* Exercise: From the records below, extract only the lines running from the line with "Try Premium (2219, 20)" to the line with "Sign up (878, 653)", both lines included, reproducing them exactly.

* Records supplied:
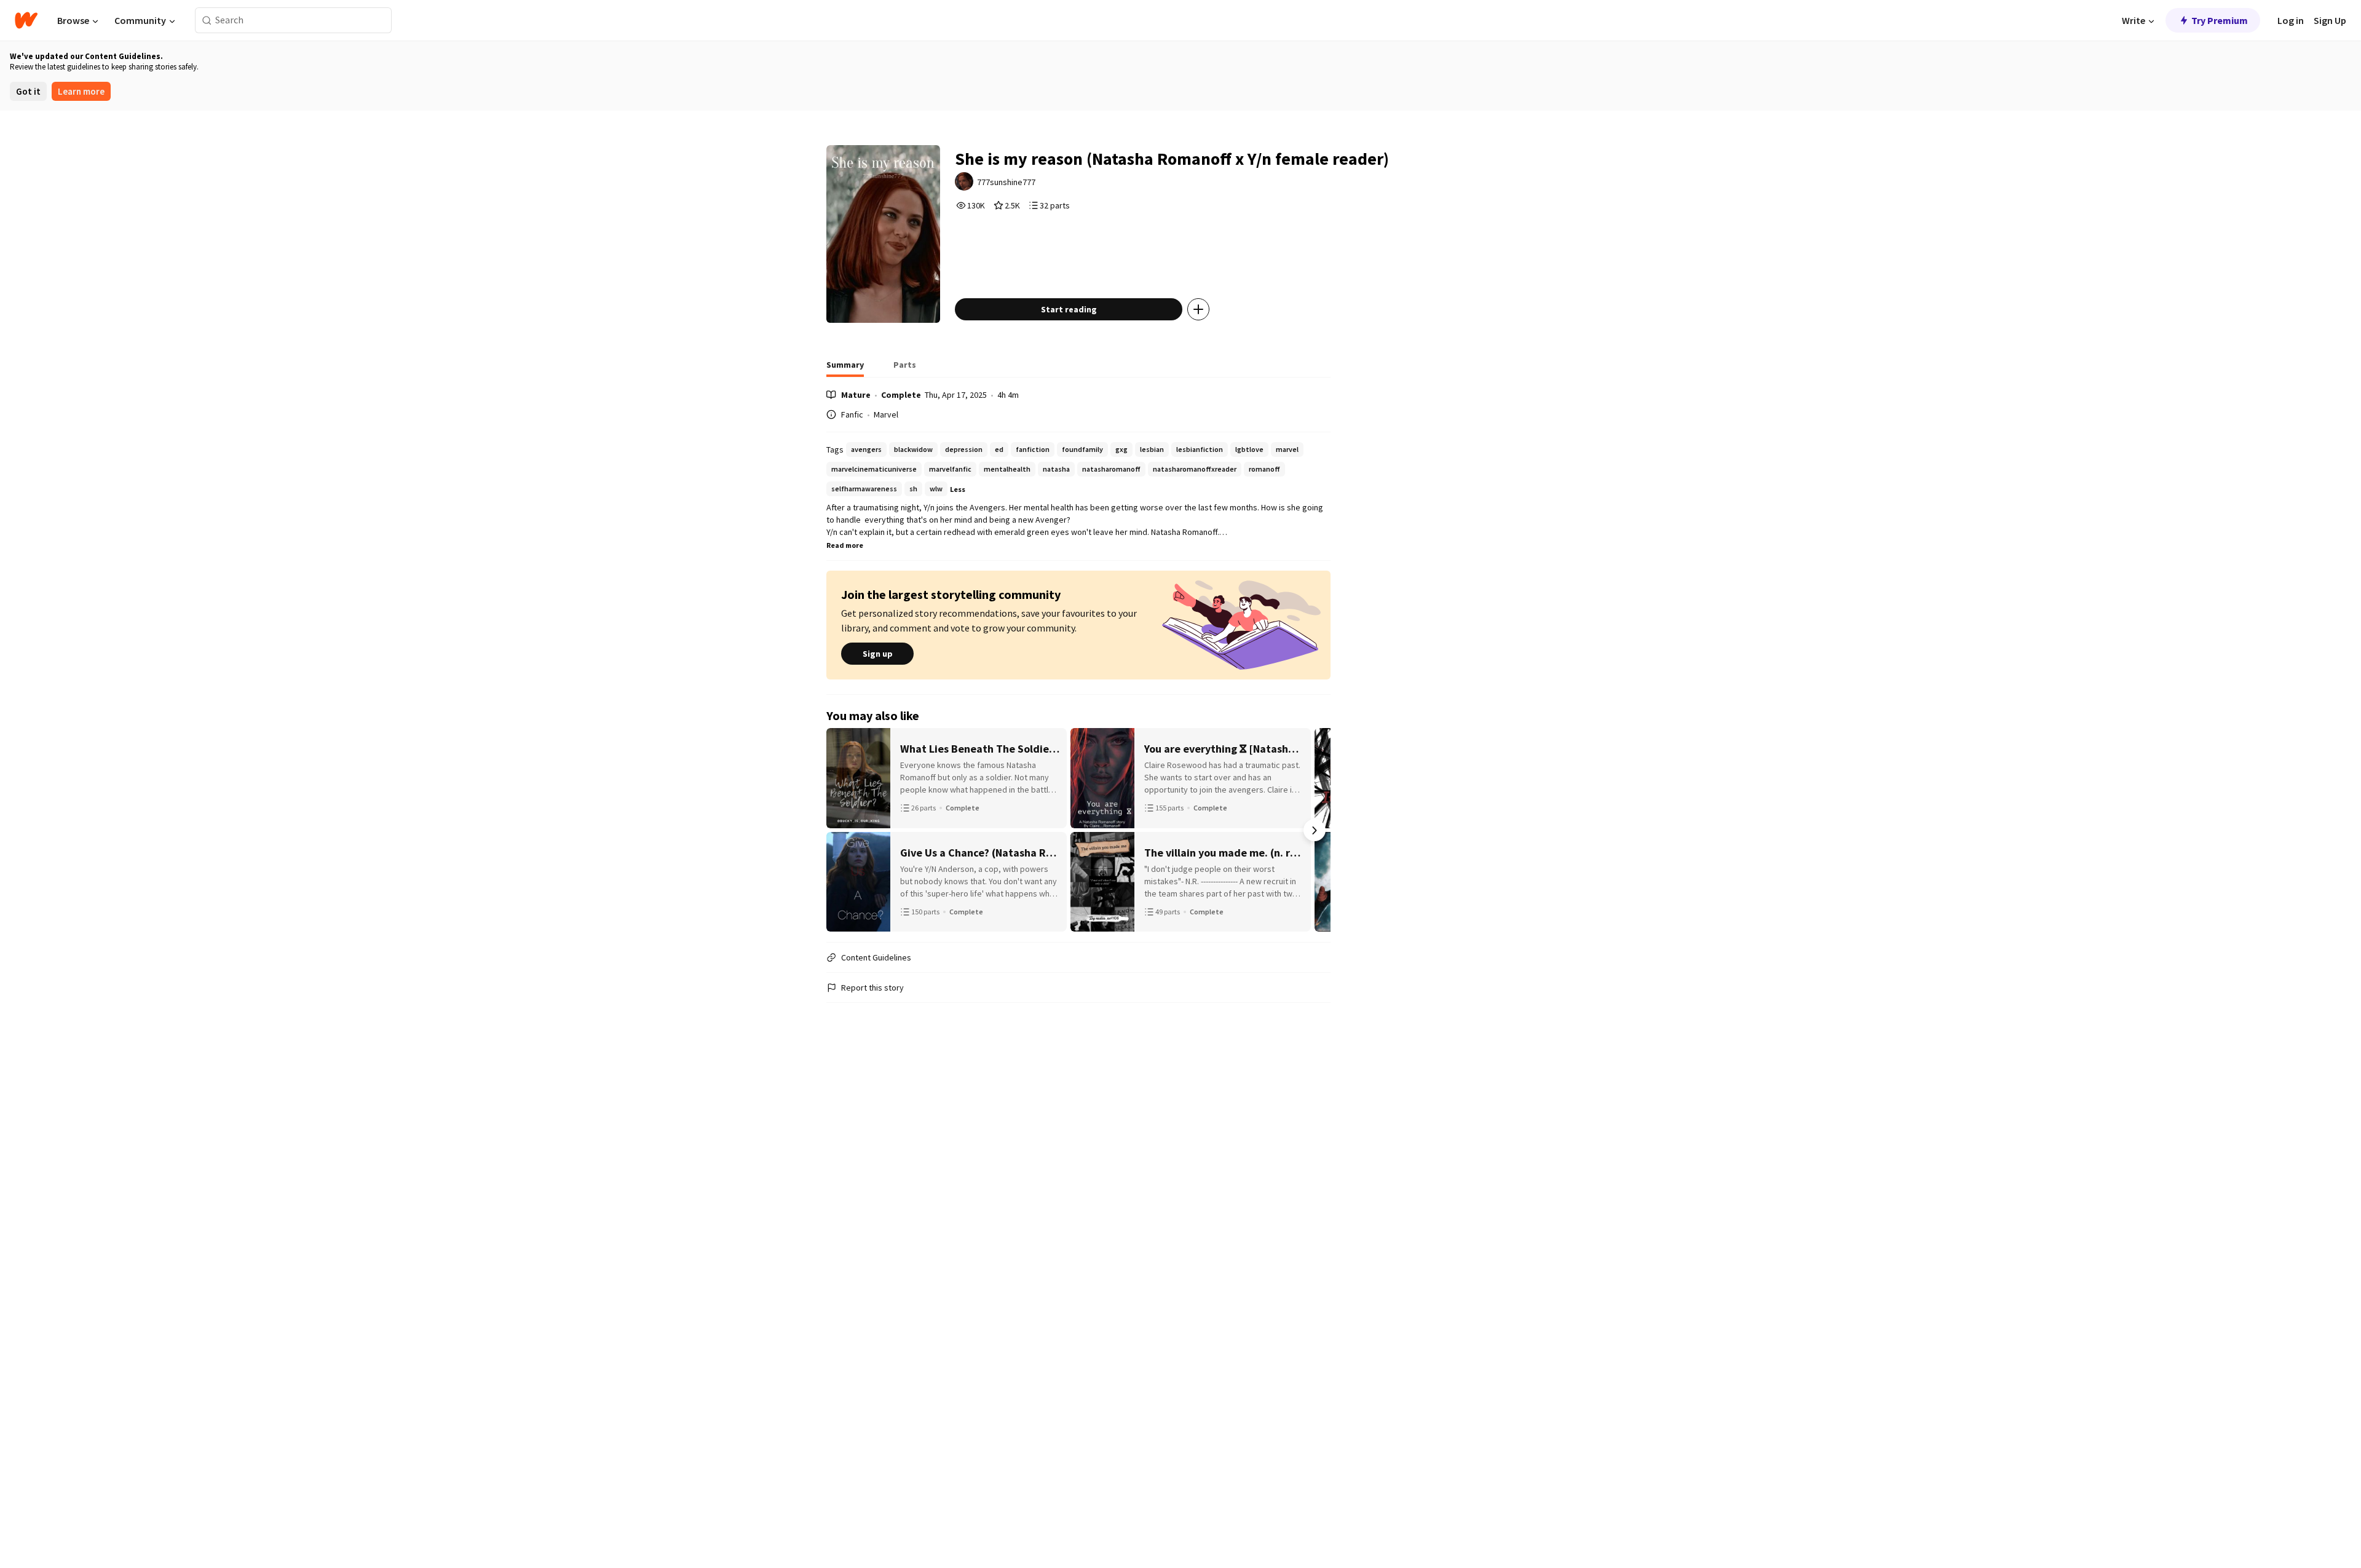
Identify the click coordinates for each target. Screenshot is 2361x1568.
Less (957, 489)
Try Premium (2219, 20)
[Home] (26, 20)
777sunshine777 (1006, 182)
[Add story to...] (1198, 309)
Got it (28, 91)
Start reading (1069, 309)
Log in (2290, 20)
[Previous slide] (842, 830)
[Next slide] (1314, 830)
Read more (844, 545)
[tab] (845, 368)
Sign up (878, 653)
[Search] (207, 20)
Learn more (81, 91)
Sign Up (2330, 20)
...
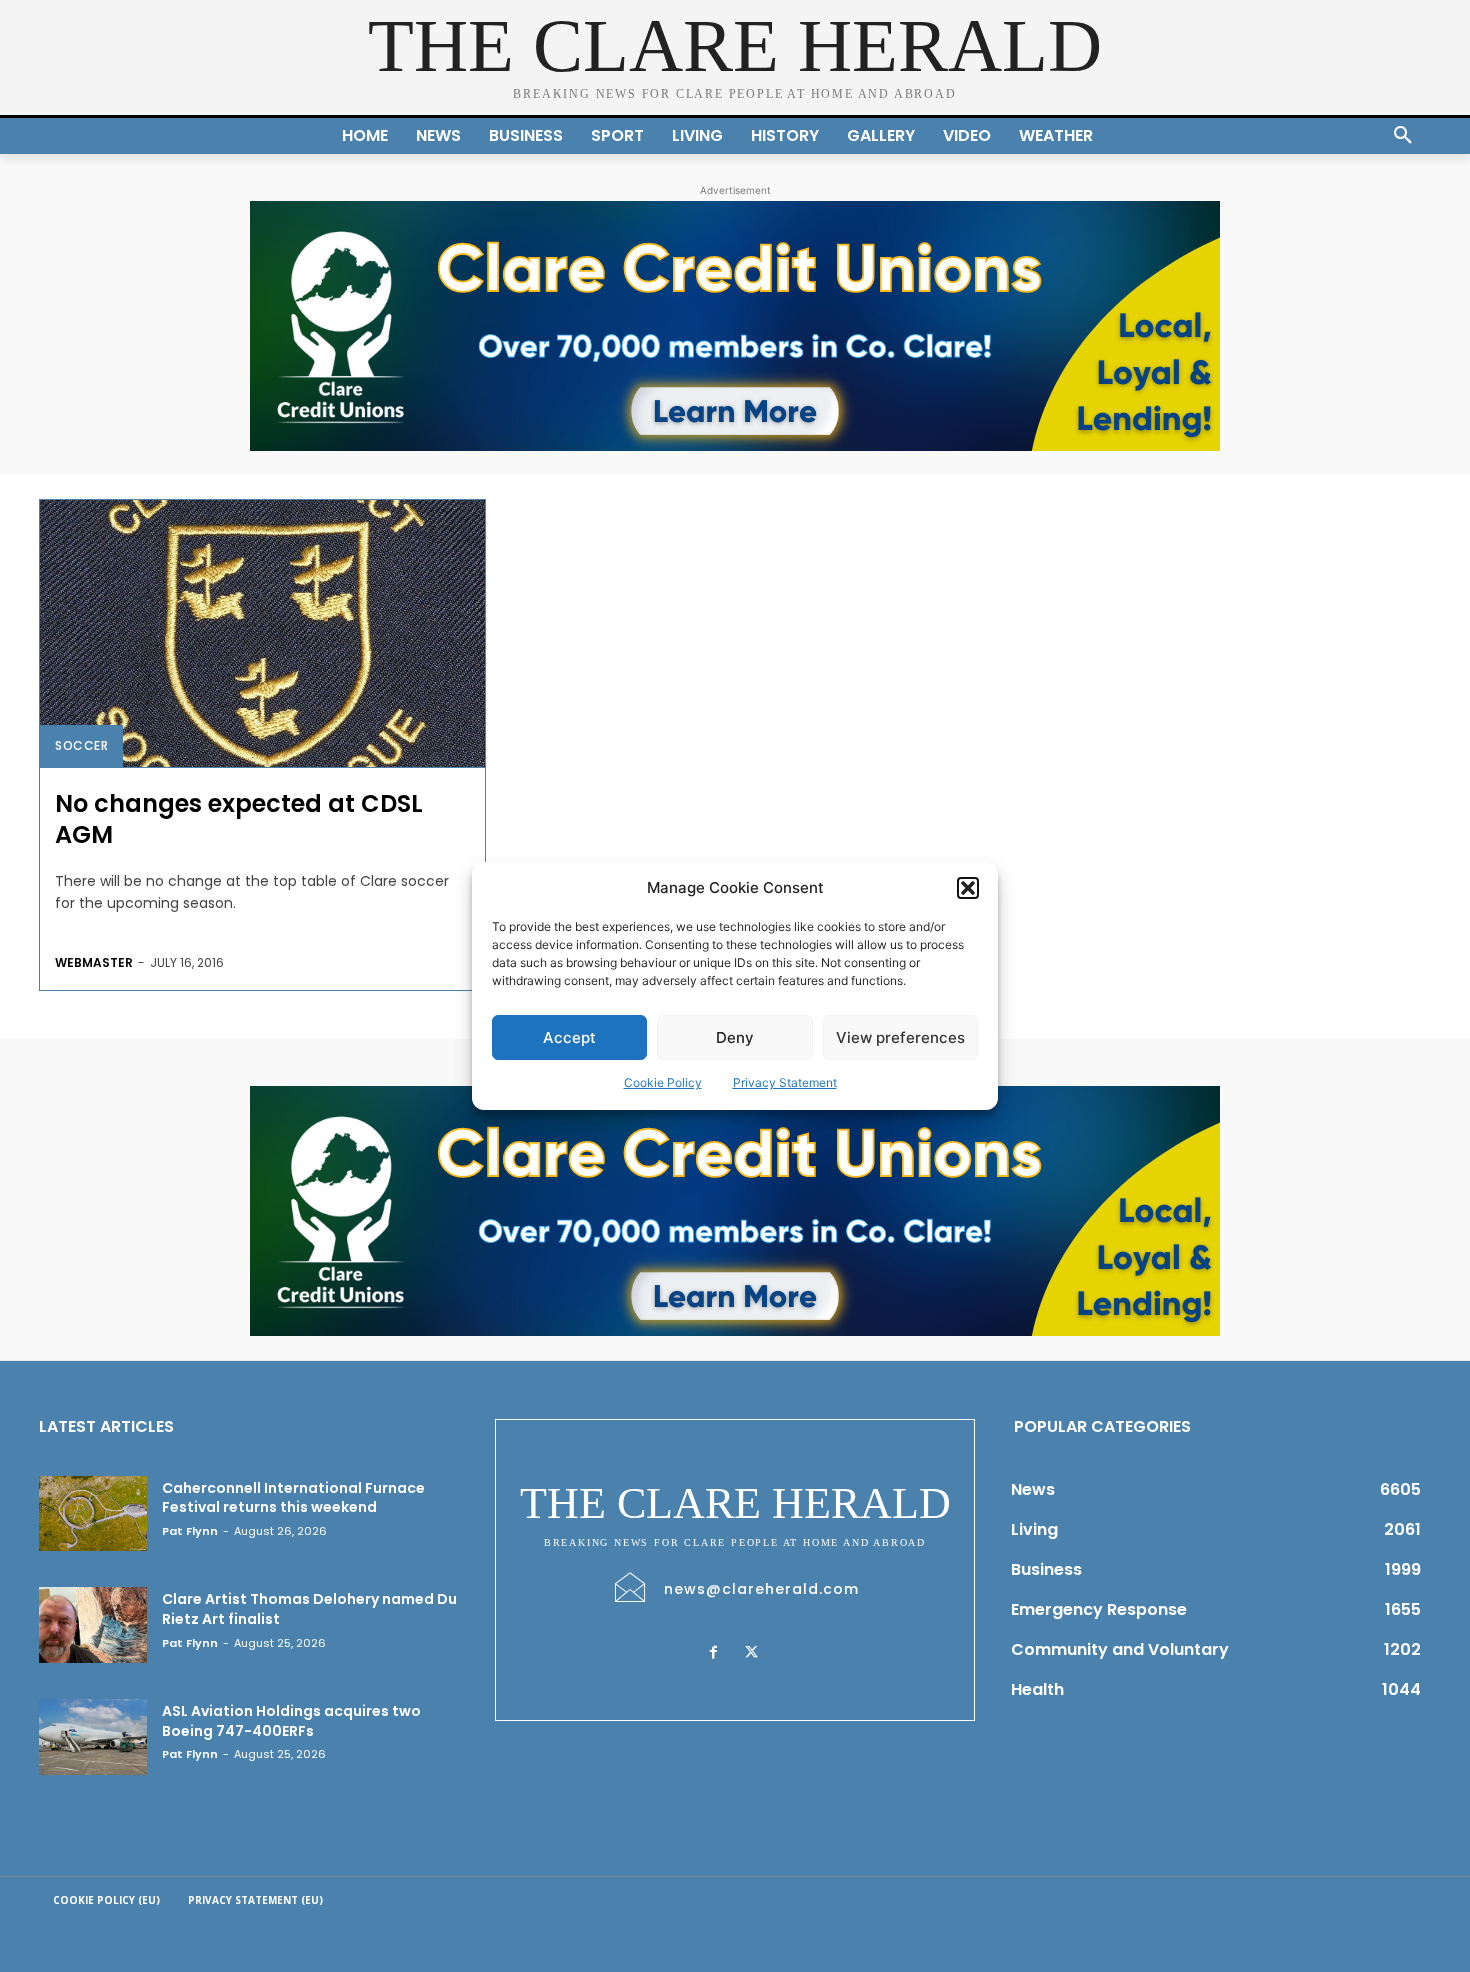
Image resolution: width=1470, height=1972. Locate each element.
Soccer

* Answer area:
Try Premium (2219, 20)
[Home] (26, 20)
777sunshine777 (1006, 182)
[Add story to...] (1198, 309)
Got it (28, 91)
Start reading (1069, 309)
Log in (2290, 20)
[Previous slide] (842, 830)
[Next slide] (1314, 830)
Read more (844, 545)
[tab] (845, 368)
Sign up (878, 653)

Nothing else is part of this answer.